Chronic constipation (CC) and irritable bowel syndrome with constipation (IBS-C) are common gastrointestinal (GI) disorders. The overall prevalence of CC in the general population is approximately 20%. CC is defined by infrequent bowel movements (less than three bowel movements per week) with associated straining or the sense of incomplete emptying of the bowel. IBS-C is defined by constipation with recurrent abdominal pain that is generally relieved by defecation.
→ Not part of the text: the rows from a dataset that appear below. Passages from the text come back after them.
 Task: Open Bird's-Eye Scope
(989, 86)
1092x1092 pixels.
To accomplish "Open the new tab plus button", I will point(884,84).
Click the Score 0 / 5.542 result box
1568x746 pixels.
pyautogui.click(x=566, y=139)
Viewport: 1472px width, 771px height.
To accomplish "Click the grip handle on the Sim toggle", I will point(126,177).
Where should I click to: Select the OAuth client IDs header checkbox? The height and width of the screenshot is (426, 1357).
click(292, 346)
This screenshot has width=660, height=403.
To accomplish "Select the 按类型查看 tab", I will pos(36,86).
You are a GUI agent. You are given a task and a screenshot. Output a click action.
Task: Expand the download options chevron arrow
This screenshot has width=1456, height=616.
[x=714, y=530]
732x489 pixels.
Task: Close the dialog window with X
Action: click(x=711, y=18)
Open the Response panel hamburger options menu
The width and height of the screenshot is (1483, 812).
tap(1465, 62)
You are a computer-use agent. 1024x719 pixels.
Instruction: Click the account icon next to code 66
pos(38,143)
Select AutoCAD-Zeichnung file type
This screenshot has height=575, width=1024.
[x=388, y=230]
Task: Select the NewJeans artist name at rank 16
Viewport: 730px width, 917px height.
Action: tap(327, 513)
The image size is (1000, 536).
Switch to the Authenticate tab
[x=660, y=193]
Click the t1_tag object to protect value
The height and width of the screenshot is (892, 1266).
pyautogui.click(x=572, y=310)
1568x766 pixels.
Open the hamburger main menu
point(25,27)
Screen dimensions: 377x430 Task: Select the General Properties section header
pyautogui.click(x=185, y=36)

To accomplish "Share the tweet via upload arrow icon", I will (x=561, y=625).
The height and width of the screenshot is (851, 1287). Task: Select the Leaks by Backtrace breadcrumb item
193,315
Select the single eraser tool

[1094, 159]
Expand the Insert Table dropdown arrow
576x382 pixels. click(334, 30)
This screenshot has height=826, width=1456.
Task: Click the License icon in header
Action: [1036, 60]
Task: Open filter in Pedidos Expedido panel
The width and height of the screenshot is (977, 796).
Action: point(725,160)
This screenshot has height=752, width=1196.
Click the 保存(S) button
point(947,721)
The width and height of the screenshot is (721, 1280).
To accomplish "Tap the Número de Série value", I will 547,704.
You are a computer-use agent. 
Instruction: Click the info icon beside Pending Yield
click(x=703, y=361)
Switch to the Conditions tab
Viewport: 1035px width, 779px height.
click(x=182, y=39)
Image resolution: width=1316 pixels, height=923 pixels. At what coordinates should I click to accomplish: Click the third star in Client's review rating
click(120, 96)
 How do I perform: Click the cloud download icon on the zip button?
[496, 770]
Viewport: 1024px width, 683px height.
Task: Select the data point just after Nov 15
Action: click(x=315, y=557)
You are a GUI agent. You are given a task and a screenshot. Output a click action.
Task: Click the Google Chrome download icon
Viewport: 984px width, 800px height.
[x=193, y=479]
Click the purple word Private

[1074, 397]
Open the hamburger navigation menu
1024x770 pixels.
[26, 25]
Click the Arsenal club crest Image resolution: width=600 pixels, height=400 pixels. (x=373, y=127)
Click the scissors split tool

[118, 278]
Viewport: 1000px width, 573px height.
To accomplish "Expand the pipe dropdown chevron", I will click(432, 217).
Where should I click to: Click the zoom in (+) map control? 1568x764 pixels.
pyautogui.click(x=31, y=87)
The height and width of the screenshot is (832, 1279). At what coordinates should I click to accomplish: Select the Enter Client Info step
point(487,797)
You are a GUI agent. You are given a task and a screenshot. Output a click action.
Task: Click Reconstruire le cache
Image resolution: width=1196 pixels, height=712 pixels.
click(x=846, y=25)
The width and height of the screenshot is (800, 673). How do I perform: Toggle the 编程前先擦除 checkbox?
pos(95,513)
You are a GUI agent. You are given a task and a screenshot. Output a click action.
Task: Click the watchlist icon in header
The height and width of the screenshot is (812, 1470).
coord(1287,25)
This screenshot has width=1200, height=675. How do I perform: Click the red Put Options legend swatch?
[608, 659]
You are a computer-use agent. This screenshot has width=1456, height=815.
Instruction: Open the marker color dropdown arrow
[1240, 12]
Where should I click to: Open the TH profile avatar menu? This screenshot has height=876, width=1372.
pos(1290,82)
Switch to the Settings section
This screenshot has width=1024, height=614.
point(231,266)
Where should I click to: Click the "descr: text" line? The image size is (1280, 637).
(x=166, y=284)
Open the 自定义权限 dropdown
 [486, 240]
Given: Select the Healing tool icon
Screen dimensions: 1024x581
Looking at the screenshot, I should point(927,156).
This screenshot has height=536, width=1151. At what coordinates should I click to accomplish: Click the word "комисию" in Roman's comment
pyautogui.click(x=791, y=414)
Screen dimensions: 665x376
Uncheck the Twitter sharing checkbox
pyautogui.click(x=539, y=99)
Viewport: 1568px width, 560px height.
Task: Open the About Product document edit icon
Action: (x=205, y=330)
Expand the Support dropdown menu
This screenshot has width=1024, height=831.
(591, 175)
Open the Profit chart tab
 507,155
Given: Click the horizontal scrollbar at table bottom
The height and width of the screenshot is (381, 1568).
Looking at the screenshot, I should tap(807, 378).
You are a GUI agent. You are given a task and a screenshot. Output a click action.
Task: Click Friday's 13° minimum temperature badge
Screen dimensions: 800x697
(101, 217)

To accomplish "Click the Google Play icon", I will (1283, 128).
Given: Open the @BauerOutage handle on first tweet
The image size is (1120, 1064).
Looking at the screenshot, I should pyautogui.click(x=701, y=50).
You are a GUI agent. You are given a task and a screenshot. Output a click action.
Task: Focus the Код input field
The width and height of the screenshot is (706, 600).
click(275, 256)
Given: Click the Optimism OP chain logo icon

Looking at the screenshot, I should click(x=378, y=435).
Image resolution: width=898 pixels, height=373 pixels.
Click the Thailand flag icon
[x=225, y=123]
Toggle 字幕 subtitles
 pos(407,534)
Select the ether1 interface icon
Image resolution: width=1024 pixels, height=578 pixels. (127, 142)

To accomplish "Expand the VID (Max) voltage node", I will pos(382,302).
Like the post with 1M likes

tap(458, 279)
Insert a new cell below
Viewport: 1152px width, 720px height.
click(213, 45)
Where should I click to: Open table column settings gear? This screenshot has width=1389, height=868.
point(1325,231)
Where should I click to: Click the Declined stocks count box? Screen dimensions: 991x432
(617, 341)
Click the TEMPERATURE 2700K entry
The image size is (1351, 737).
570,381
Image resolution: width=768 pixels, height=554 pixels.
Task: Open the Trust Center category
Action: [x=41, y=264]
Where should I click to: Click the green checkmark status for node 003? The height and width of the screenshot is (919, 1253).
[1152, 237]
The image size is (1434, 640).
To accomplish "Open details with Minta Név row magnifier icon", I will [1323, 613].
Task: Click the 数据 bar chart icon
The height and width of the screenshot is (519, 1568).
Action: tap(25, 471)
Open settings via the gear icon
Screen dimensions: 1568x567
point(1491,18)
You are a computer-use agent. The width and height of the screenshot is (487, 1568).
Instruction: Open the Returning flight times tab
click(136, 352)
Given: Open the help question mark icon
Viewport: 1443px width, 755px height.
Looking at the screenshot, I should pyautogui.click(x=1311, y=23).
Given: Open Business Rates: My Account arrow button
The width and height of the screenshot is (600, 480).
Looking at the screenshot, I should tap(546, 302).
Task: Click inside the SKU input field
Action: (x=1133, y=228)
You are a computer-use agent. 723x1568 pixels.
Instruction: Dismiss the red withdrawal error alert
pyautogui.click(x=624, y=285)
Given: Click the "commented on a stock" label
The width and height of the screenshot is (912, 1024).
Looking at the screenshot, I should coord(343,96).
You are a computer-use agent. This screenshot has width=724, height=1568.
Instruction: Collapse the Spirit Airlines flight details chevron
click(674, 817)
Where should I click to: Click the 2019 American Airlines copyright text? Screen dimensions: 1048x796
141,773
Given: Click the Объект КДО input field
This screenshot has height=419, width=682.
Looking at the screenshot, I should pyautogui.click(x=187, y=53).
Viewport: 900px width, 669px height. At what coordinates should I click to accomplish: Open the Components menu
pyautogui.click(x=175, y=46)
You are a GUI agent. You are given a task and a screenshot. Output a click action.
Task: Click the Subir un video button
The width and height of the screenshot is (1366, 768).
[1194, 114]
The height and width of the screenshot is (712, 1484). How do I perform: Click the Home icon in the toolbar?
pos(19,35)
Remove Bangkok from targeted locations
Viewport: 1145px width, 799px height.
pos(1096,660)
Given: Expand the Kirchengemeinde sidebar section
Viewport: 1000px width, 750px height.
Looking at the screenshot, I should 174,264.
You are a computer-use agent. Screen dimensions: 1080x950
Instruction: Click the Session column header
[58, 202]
Treatments for CC in the current US market include nonprescription and prescription medications. Nonprescription medications include stool softeners, fiber supplements, osmotic and stimulant laxatives, such as polyethylene glycol and milk of magnesia and bisacodyl, respectively. Lubiprostone is the only prescription medication approved in the US for CC and IBS-C. Tegaserod was a previously approved medication for IBS-C that, although effective, was withdrawn from the US market due to reported adverse effects. Overall, these treatments have variable benefit and efficacy, and there is still great demand for more efficacious and safer treatments for these chronic conditions. Newer therapies for CC and IBS-C have been developed with novel mechanism of actions. Other agents that are either in clinical trials or approved in Europe to treat CC or IBS-C include the uroguanylin (UG) analog plecanatide; prokinetics such as prucalopride, velusetrag, and naronapride; and the ileal bile acid transporter inhibitor, elobixibat, which increases bile acid concentration in the colon leading to accelerated colonic transit.
LINACLOTIDE
Linaclotide is a 14-amino acid peptide with three disulfide bonds with a structure analogous to the endogenous peptides GN and UG. Linaclotide is stabilized by three intramolecular disulfide bonds, similar to the two disulfide bonds in GN and UG. However, the UG sequence has two N-terminal aspartate residues that are not in the amino acid sequence of linaclotide. Linaclotide is a guanylin (GN) and UG analog that activates the guanylate cyclase-C (GC-C) receptor. GN and UG are endogenous peptides of the GN peptide family that are produced by the enteroendocrine cells and activate the GC-C receptor, increasing intestinal fluid secretion. The GC-C receptor is expressed in enterocytes from the small intestine to the distal colon and it is the transmembrane receptor for the heat stable enterotoxin (STa) responsible for acute secretory diarrhea. Activation of the GC-C receptor on the lumen of intestinal epithelial cells stimulates the intrinsic GC-C activity that leads to increases in intracellular cyclic guanosine monophosphate (cGMP), which in turn leads to phosphorylation of a cGMP-dependent protein kinase II and phosphorylation of the cystic fibrosis transmembrane conduction regulator (CFTR). Activation of the CFTR channel results in chloride and fluid secretion into the lumen that leads to increased colonic transit.
Mechanism of Action
Linaclotide binds to the GC-C receptor and stimulates intestinal secretion by increasing the production of cGMP. Increased intracellular cGMP leads to phosphorylation of a cGMP-dependent protein kinase II and phosphorylation of the CFTR, which results in chloride anion and fluid secretion into the intestinal lumen. The GC-C receptor is the key receptor for the STa. These enterotoxins are produced by organisms, such as Escherichia coli, and activate the GC-C receptor causing an acute secretory diarrhea. The specific function of this receptor has been confirmed in GC-C null mice, which fail to elicit the STa stimulation of fluid accumulation within the intestines, evidence of the function of this receptor in intestinal fluid secretion. In vitro studies using human carcinoma T84 cells have demonstrated that the binding of linaclotide occurs in the luminal side of the intestine. The selective binding of linaclotide to the GC-C receptor was studied with a competitive radioligand-binding assay using a radiolabeled heat-stable enterotoxin [125I]-STa in GC-C wild-type and null mice. In wild-type mice, linaclotide inhibited binding of [125I]-STa in a concentration-dependent manner. However, in GC-C null mice a low level of residual binding of [125I]-STa to intestinal mucosa was demonstrated, an effect that was inhibited by linaclotide. This is evidence that linaclotide binds to the GC-C receptor and that this effect is abolished in GC-C null mice.
Reference:
Maria I. Vazquez-Roque · Ernest P. Bouras. Adv Ther (2013) 30(3):203–11.